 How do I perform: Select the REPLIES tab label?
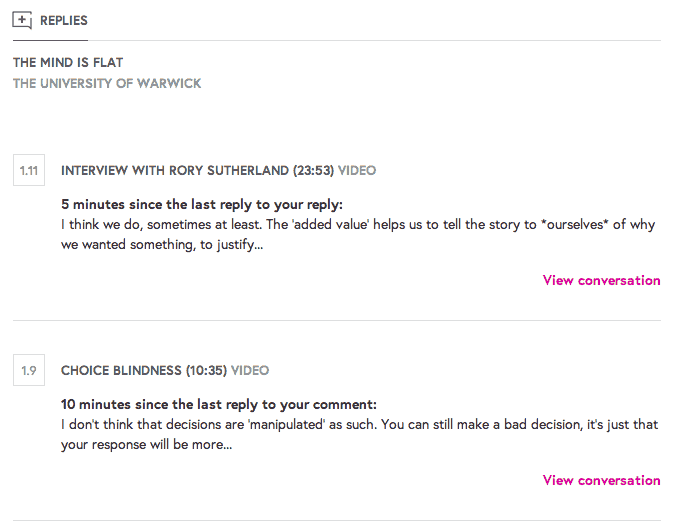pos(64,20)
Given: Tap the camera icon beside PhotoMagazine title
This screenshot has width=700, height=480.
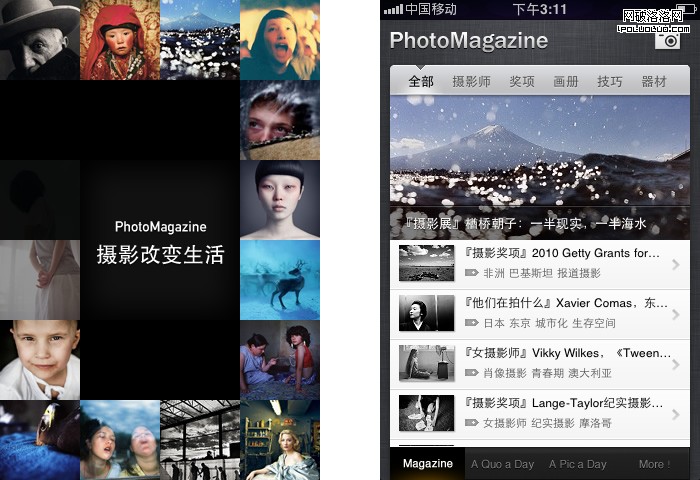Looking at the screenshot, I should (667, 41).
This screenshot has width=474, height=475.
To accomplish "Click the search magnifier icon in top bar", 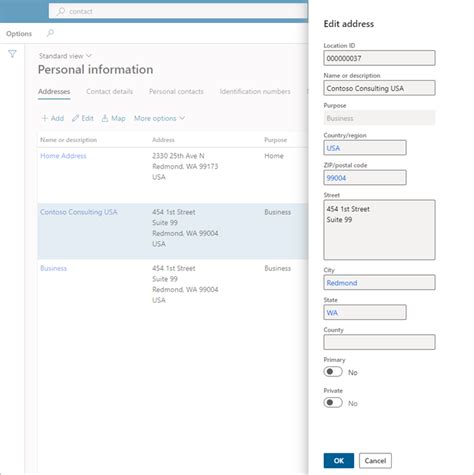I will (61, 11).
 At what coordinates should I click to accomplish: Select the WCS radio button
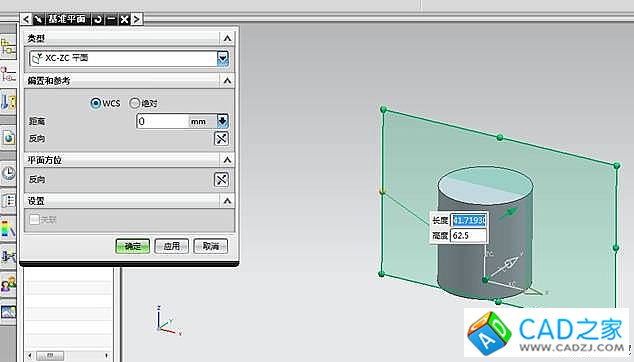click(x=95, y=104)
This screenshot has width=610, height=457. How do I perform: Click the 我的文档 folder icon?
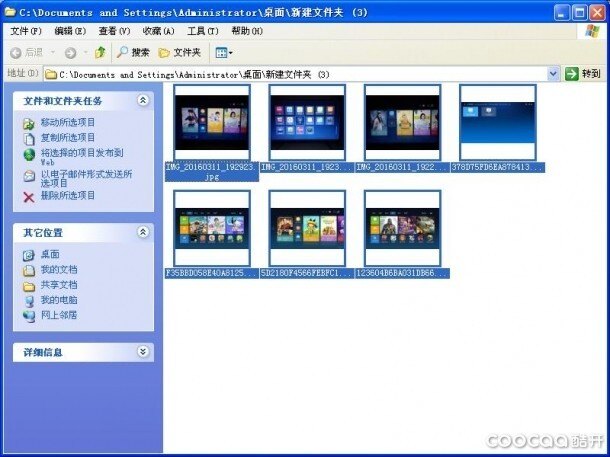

**Task**:
Reproduce exactly the lines from the one containing "At what coordinates" through the last line of the records, both included, leaving out every picture.

**Answer to this problem**:
 At what coordinates should I click to accomplish: Select the WCS radio button
click(x=95, y=104)
This screenshot has width=610, height=457. How do I perform: Click the 我的文档 folder icon?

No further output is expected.